From the data underneath, reproduce exactly the stretch that begins at the line with "Task: Click the Popis description text field" and ends after the line with "Click the Tether".

§ ENTRIES SUPPLIED:
# # # # #
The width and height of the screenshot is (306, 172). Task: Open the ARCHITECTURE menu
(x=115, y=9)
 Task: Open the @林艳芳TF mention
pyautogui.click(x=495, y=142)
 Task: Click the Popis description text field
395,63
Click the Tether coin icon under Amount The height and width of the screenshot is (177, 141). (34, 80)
# # # # #
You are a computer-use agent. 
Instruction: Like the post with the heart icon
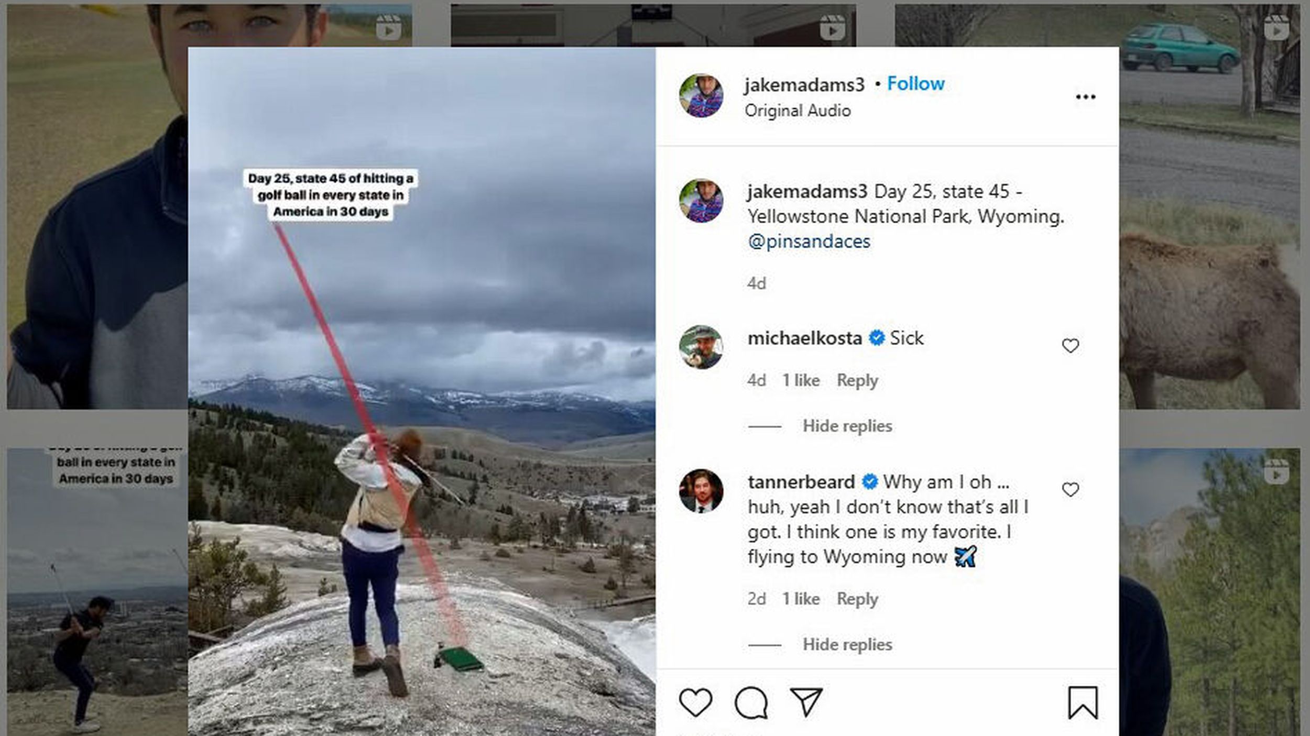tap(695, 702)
# # # # #
§ RESULT OF THE EXERCISE:
 Task: Click the Popis description text field
395,63
Click the Tether coin icon under Amount The height and width of the screenshot is (177, 141). (34, 80)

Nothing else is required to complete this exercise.